§ **PROBLEM DETAILS**
Search the records for the string "computer", and show each line where it appears.

§ **Recorded data**
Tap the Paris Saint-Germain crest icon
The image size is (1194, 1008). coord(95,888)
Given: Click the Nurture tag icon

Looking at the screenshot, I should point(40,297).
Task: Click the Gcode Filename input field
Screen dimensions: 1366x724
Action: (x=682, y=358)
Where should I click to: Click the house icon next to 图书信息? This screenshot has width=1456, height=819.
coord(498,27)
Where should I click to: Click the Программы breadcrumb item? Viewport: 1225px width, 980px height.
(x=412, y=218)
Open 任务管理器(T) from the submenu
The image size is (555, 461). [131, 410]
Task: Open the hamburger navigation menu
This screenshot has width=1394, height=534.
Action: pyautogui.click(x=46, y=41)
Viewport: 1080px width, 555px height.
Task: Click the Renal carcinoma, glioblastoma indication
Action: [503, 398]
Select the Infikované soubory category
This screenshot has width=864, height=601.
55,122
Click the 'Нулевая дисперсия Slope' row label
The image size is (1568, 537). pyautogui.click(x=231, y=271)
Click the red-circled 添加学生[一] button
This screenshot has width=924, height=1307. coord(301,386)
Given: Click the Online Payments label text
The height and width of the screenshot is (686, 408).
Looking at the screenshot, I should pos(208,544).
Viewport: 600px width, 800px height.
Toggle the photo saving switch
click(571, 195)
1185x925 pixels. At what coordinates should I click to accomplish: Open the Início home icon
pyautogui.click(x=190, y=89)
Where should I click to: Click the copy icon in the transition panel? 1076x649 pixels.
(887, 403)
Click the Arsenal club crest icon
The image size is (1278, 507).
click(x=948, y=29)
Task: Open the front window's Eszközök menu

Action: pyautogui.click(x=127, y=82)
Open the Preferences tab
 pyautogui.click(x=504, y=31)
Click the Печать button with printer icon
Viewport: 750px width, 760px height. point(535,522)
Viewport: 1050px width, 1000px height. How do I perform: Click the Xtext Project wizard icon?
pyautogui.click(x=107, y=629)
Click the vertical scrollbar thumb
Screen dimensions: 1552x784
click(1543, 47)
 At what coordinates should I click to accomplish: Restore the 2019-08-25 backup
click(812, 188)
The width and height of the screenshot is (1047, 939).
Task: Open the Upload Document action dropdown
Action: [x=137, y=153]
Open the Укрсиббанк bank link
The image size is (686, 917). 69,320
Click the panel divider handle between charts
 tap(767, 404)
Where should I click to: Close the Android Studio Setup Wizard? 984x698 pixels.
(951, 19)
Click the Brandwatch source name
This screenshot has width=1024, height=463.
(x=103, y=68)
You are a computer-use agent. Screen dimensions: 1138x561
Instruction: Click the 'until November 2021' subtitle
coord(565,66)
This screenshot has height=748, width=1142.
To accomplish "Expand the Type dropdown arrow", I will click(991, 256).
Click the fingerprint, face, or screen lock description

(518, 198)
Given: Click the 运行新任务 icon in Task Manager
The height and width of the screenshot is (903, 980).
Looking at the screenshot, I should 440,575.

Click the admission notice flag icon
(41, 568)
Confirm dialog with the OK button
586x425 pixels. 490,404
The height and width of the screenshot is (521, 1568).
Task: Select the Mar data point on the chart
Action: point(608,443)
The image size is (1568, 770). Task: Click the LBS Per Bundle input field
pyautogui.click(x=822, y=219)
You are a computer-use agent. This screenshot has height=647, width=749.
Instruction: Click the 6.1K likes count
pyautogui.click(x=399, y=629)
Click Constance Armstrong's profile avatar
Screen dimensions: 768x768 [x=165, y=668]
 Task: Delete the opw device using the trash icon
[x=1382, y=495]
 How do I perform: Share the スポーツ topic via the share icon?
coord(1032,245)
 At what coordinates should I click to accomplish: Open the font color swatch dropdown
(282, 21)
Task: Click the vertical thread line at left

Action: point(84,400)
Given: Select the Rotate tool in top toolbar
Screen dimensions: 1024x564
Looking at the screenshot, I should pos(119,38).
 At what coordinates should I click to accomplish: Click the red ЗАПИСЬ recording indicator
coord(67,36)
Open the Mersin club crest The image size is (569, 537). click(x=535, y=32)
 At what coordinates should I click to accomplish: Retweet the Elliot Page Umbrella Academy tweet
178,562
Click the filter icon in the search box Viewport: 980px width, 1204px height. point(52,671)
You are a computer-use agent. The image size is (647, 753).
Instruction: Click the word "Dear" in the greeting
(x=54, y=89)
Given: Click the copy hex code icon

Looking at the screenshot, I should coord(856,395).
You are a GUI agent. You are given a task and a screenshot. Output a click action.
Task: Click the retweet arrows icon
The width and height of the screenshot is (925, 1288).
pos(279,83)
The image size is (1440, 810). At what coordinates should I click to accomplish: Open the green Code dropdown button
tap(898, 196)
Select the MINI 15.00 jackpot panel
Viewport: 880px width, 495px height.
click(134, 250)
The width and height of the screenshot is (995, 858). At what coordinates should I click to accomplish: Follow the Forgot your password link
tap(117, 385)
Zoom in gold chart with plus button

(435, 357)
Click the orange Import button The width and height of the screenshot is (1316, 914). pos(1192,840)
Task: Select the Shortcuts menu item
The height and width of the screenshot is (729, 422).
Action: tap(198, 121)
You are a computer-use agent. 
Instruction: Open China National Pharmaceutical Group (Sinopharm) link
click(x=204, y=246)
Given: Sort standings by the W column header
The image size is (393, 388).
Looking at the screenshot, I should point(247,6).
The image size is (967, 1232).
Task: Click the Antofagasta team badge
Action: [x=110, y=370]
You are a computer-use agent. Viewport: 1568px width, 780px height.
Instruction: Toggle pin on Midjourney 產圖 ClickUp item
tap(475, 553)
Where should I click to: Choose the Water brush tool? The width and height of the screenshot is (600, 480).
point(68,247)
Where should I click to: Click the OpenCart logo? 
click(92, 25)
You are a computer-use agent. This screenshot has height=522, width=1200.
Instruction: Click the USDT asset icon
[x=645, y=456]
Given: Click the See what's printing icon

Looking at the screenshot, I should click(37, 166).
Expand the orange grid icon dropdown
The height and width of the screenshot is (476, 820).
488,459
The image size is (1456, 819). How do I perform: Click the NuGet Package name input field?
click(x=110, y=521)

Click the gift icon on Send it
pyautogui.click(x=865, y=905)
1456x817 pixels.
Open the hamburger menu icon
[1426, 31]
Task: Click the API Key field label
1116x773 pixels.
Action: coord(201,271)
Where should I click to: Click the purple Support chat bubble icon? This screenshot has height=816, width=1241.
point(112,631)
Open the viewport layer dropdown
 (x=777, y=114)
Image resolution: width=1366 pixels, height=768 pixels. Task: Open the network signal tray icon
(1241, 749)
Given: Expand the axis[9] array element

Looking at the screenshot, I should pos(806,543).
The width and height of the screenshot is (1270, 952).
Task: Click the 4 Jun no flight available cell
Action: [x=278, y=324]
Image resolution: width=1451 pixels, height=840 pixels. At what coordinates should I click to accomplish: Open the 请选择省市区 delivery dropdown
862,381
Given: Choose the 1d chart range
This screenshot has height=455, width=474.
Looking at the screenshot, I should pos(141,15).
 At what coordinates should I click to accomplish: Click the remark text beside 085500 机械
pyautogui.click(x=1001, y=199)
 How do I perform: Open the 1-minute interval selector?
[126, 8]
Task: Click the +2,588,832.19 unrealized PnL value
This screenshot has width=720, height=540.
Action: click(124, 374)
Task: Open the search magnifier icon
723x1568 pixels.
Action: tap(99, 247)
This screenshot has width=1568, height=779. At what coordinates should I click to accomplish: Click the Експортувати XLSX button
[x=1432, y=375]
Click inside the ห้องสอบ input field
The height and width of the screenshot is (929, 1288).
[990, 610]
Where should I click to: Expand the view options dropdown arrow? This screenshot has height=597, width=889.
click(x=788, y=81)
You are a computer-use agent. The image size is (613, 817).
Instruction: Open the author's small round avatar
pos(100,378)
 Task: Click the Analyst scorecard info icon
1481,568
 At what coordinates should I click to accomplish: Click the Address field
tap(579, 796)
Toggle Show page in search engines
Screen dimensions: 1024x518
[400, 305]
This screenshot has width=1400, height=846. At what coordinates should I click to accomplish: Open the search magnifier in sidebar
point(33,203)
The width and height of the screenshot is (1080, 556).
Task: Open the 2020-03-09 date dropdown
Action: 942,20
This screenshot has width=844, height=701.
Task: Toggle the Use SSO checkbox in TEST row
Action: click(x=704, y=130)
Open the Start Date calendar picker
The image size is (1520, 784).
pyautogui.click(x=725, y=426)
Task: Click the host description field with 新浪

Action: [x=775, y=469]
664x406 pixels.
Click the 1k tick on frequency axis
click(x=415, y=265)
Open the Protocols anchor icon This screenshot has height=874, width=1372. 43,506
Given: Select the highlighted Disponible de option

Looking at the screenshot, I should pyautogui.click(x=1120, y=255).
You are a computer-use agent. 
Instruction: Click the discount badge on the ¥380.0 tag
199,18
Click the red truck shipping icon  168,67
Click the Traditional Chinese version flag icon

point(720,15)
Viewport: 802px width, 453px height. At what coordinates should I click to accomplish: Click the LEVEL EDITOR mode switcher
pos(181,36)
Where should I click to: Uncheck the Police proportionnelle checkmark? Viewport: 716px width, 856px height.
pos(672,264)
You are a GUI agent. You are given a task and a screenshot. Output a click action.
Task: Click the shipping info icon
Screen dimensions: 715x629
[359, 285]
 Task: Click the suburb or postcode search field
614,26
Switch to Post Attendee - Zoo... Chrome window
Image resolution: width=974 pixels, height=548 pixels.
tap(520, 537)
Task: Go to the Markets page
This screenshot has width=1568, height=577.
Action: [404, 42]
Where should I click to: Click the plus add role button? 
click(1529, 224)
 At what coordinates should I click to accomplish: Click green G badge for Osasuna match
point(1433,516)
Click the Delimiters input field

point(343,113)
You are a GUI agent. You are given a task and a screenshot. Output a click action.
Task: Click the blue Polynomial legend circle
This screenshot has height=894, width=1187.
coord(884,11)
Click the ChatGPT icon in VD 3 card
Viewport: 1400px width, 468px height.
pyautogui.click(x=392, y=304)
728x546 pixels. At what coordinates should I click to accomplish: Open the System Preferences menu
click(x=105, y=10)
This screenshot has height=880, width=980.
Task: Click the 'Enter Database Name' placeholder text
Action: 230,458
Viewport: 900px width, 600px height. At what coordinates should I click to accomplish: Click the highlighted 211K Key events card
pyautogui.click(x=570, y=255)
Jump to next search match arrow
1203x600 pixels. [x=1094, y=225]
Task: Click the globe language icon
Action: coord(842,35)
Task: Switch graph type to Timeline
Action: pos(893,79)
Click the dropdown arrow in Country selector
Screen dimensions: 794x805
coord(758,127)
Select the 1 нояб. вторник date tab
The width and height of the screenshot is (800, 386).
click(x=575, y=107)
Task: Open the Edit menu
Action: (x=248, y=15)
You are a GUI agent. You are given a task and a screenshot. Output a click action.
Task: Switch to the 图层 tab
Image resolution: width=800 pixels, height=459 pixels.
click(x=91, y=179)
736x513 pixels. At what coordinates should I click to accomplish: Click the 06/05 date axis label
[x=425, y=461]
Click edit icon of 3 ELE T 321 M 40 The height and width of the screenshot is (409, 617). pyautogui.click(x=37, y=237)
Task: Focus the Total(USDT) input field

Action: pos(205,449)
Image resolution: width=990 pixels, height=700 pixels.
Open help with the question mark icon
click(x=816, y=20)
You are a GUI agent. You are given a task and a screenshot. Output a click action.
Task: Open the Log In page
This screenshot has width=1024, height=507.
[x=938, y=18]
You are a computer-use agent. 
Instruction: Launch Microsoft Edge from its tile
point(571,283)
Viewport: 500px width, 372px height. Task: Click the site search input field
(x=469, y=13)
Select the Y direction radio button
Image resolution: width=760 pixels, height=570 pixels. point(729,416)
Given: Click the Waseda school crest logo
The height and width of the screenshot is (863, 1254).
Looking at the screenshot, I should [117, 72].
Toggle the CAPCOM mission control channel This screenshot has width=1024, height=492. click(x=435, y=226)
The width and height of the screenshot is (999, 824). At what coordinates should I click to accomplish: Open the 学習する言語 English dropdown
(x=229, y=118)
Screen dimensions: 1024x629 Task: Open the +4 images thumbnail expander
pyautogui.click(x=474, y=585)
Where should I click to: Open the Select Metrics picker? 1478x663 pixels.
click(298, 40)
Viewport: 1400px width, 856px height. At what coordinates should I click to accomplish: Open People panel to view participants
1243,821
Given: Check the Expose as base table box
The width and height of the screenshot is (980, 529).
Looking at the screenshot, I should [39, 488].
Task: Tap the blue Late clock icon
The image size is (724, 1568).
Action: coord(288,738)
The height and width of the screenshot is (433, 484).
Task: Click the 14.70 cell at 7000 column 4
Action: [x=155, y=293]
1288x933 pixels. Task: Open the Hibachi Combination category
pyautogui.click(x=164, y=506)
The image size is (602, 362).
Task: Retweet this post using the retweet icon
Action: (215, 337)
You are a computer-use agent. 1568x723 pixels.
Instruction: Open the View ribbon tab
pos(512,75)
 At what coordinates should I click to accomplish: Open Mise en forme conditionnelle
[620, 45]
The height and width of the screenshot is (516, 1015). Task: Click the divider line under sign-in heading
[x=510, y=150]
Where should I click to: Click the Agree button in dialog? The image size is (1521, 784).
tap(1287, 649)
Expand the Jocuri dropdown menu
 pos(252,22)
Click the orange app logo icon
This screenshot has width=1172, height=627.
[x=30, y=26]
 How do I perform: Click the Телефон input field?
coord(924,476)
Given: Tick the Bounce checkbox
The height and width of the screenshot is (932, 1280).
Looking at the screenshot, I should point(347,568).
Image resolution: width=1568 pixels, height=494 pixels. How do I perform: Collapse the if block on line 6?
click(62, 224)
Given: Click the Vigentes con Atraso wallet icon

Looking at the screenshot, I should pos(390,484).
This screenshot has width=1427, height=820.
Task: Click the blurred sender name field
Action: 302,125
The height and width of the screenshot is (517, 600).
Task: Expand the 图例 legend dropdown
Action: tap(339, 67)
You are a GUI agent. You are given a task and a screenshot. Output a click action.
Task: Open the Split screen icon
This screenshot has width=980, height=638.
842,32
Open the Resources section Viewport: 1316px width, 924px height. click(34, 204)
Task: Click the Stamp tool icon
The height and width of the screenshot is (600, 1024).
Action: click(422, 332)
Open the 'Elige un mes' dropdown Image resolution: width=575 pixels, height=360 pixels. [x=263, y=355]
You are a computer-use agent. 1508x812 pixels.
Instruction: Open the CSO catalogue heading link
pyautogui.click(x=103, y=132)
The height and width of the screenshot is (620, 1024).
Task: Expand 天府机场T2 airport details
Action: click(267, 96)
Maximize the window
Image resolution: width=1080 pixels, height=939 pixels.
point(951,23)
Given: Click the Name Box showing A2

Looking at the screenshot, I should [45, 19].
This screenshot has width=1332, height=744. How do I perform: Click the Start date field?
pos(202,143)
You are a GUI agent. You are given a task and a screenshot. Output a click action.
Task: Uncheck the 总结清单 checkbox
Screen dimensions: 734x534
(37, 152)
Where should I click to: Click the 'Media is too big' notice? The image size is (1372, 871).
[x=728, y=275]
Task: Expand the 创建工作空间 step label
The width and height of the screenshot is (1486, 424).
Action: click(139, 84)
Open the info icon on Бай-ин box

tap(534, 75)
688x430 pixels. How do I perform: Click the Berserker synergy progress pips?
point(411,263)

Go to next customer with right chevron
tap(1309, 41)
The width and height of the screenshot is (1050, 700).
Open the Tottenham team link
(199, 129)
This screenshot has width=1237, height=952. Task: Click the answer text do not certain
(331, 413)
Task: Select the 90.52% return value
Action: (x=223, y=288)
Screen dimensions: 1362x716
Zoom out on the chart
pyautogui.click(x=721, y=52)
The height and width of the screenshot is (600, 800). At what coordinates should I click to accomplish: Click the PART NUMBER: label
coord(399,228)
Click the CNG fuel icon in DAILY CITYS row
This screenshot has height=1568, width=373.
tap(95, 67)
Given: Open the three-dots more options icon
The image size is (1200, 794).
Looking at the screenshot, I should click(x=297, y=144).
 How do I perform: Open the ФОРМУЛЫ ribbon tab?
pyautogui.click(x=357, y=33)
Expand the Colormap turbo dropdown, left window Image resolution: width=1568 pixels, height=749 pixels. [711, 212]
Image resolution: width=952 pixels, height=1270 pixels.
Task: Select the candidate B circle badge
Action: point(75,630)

§ **EXPECTED ANSWER**
You are a computer-use agent. Screen dimensions: 1138x561
You are a computer-use agent. This screenshot has height=647, width=749.
You are a computer-use agent. The image size is (647, 753).
You are a computer-use agent. 
You are a computer-use agent. Viewport: 1568px width, 780px height.
You are a computer-use agent. This screenshot has height=522, width=1200.
You are a computer-use agent. The image size is (613, 817).
You are a computer-use agent. 
You are a computer-use agent. 
You are a computer-use agent. 1568x723 pixels.
You are a computer-use agent. 1508x812 pixels.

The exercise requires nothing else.